**EXERCISE BRIEF:**
Which lines below contain the word "Switch"? Copy each of them.

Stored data
■ ■ ■ ■ ■ ■ ■

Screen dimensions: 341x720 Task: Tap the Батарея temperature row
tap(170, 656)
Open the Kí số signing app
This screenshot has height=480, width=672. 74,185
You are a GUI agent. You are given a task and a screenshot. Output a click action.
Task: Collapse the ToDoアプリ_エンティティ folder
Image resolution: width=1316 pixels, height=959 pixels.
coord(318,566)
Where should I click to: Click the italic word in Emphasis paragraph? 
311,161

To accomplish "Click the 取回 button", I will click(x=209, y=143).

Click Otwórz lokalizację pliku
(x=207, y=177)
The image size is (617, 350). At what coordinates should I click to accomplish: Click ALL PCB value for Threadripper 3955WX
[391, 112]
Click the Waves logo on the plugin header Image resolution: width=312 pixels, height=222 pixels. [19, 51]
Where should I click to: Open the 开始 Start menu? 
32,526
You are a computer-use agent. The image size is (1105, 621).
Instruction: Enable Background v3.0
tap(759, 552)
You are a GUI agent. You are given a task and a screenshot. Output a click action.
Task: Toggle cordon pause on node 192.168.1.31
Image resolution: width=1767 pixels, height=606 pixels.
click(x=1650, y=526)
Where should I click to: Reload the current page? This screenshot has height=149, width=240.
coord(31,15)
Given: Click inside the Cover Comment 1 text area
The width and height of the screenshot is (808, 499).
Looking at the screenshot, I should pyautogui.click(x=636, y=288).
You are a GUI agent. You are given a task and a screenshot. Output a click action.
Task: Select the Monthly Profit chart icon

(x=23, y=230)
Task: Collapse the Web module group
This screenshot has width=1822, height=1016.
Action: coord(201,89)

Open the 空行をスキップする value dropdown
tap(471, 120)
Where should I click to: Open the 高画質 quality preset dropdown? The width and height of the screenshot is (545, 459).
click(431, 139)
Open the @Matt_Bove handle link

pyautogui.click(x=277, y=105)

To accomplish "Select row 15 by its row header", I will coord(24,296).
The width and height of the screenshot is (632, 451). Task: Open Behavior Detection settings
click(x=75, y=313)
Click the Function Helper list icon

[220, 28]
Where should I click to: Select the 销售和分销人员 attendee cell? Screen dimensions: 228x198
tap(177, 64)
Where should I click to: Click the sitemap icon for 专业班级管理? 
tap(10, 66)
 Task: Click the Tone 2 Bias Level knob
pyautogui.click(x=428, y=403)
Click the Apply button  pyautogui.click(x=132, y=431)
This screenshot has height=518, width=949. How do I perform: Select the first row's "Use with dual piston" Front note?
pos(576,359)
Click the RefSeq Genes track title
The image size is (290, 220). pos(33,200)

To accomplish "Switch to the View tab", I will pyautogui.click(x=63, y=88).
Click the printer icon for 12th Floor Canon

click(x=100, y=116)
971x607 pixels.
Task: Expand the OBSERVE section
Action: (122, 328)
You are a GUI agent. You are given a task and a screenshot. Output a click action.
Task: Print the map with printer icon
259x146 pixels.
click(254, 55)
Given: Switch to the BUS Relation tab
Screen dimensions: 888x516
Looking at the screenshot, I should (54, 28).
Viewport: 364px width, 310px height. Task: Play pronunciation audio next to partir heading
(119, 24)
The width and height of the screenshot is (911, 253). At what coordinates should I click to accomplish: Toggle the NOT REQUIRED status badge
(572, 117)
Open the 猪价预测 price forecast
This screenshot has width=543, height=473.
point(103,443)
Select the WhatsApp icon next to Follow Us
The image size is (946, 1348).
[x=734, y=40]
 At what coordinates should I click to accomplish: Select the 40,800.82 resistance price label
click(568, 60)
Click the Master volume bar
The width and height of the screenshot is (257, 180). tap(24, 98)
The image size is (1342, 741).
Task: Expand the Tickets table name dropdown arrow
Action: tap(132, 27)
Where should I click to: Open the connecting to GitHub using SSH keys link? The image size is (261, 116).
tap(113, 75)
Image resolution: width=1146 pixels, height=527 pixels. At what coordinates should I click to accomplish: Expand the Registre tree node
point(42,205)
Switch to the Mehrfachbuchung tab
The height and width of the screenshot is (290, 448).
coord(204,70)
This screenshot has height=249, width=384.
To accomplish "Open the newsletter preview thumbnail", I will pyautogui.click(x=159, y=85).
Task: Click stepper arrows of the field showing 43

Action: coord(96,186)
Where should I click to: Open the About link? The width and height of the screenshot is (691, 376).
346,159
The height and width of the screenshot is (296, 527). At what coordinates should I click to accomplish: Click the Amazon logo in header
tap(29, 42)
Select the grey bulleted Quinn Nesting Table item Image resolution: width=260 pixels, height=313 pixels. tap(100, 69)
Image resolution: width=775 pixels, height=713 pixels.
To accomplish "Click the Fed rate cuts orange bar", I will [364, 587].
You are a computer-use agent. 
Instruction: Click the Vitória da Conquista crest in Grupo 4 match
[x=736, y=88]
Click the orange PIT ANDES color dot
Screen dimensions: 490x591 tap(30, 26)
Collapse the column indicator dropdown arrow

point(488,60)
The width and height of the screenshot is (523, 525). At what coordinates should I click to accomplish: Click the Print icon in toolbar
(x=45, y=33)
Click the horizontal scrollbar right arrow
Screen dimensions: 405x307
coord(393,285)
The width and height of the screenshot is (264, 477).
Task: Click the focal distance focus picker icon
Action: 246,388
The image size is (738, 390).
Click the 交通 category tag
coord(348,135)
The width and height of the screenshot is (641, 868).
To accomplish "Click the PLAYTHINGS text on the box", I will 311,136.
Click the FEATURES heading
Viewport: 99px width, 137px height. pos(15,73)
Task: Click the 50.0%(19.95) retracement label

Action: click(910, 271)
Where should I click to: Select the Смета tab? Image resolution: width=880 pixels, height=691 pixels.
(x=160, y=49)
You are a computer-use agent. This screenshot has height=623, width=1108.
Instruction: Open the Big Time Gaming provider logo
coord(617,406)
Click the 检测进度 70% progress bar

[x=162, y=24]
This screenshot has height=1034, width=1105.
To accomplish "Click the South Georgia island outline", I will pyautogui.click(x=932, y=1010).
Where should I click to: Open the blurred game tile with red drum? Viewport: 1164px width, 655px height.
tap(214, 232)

■ ■ ■ ■ ■ ■ ■

**SOLUTION BELOW:**
To accomplish "Switch to the View tab", I will pyautogui.click(x=63, y=88).
Given: Switch to the BUS Relation tab
Switch to the Mehrfachbuchung tab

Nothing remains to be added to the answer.